Under the stricter PSE rules, a disguised listing is deemed to occur if the listed company acquires the shares or assets of an unlisted company or person or group of persons and that transaction results in a change of control or de facto control of the listed company and a change in the business of the listed company.
“The change of control takes place when the buyer acquires more than 50% of the voting rights of the listed company, while de facto control is acquired if the buyer becomes the largest significant shareholder of the listed company after the transaction leading to disguised listing,” the PES said.
Any backdoor listing will require the approval of at least two-thirds of all board members, including a majority (but not less than two) of its independent directors, the PES said in the new rules. stipulated in a recent circular memorandum issued by the local stock exchange.
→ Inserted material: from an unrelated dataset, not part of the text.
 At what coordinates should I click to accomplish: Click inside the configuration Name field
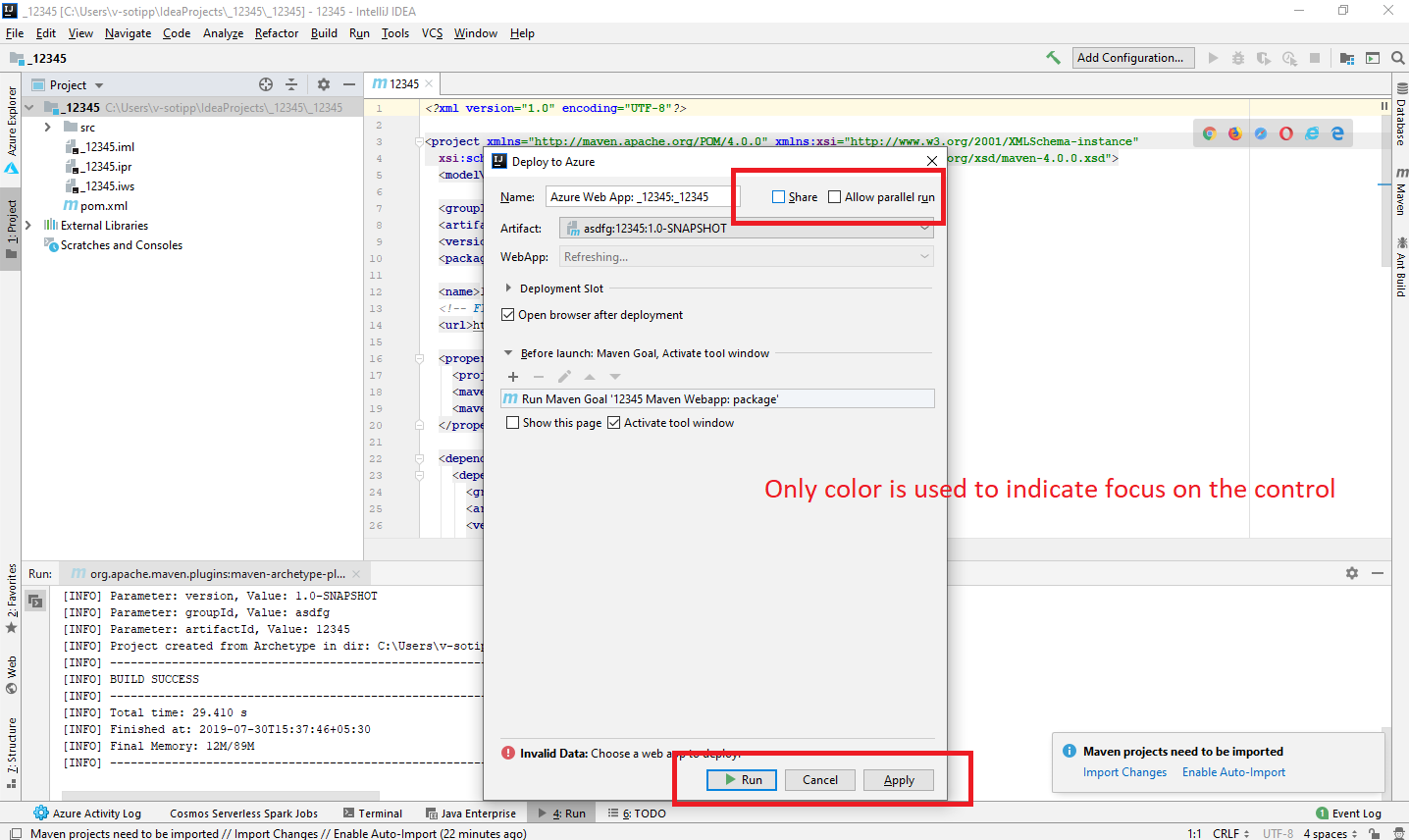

In addition, the PSE will require a listed company to make a public offering of at least 10% of its issued and outstanding shares within one year of the closing or completion of the transaction. .
An offer of stock rights will not be considered a public offer for the purposes of this rule.
Prior to the conduct of the public offering, the listed company shall not conduct any private capital raising activities except for the stock offering, employee stock option plan and declaration of dividends in shares, unless necessary to comply with the minimum 20% public ownership requirement.
Transactions considered disguised listings are those which would result in a change of control or de facto control of the listed company, or a change in the composition of the board of directors of the listed company, or those which would result in a substantial change in the activity of the listed company.
Under current backdoor listing rules, it is considered a backdoor if a listed company acquires, merges or combines with an unlisted company, or if a listed company is acquired by, merged or combined with a unlisted company and this acquisition, merger or combination results in a substantial change in the activity, the composition of the board of directors or the voting structure of the listed company.